Directions: Format the rows below as a numbered list, skipping blank lines and leaving out the pictures.

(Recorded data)
▽

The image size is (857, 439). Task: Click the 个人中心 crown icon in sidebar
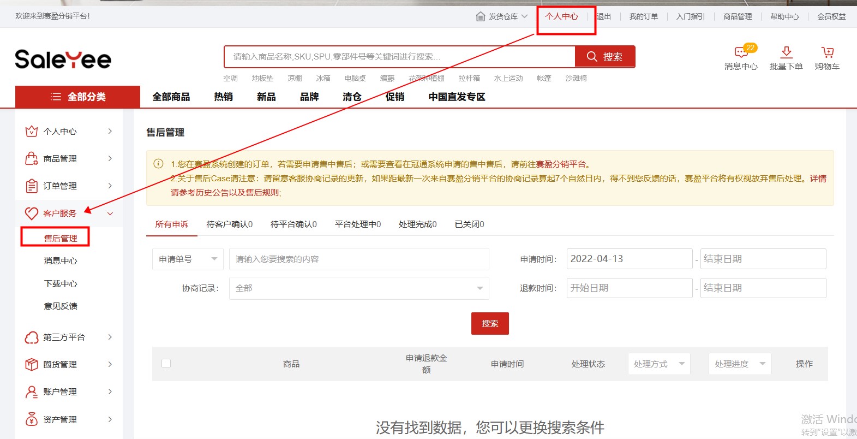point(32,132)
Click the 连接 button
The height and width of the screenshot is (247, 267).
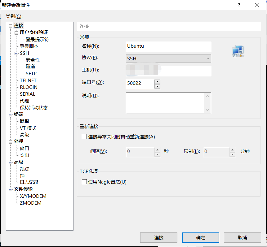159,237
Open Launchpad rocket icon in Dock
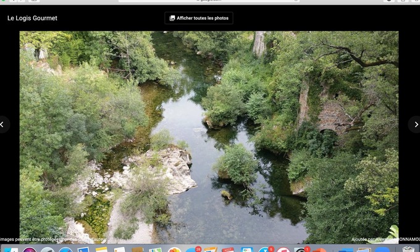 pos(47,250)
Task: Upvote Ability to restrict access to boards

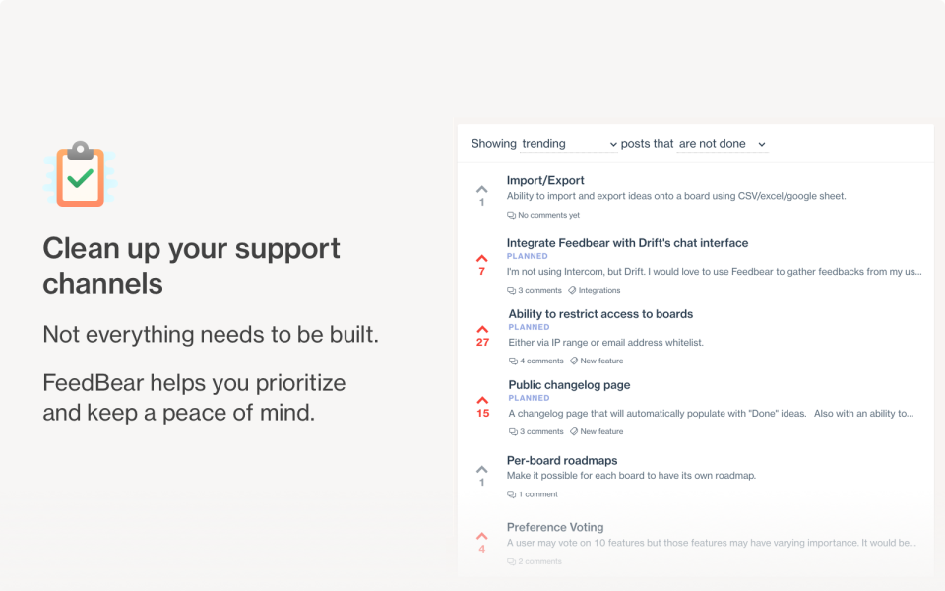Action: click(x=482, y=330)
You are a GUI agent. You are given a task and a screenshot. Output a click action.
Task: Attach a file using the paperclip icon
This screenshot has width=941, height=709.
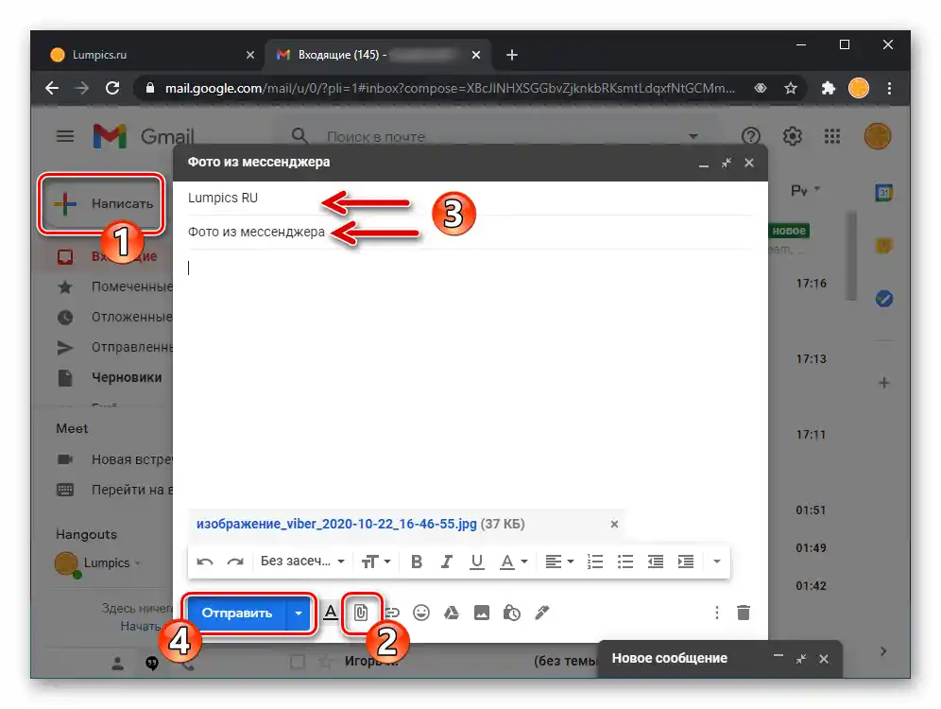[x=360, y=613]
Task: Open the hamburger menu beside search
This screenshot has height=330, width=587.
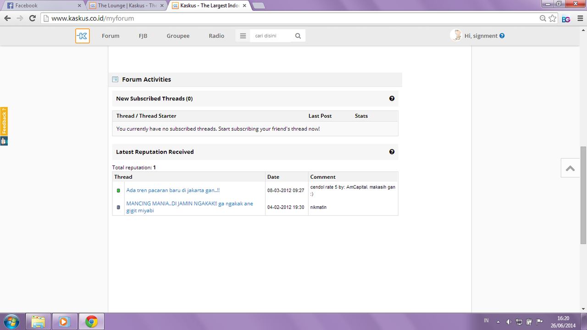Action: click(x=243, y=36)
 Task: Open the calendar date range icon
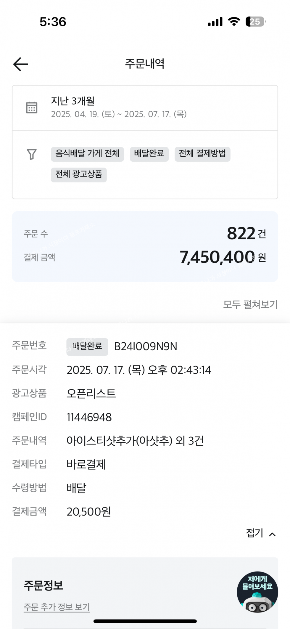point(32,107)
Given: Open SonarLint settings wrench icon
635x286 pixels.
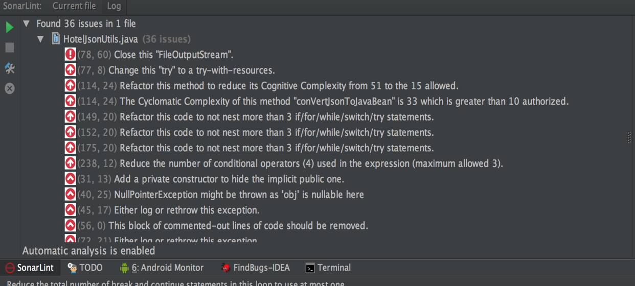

△

Solution to the problem:
1. The image size is (857, 439). Task: Click the 个人中心 crown icon in sidebar
2. point(32,132)
3. Click the 连接 button
4. The height and width of the screenshot is (247, 267).
5. 159,237
6. Open Launchpad rocket icon in Dock
7.  pos(47,250)
8. Task: Upvote Ability to restrict access to boards
9. Action: click(x=482, y=330)
10. You are a GUI agent. You are given a task and a screenshot. Output a click action.
11. Task: Attach a file using the paperclip icon
12. This screenshot has width=941, height=709.
13. [x=360, y=613]
14. Task: Open the hamburger menu beside search
15. This screenshot has height=330, width=587.
16. Action: click(x=243, y=36)
17.  Task: Open the calendar date range icon
18. point(32,107)
19. Given: Open SonarLint settings wrench icon
20. 635x286 pixels.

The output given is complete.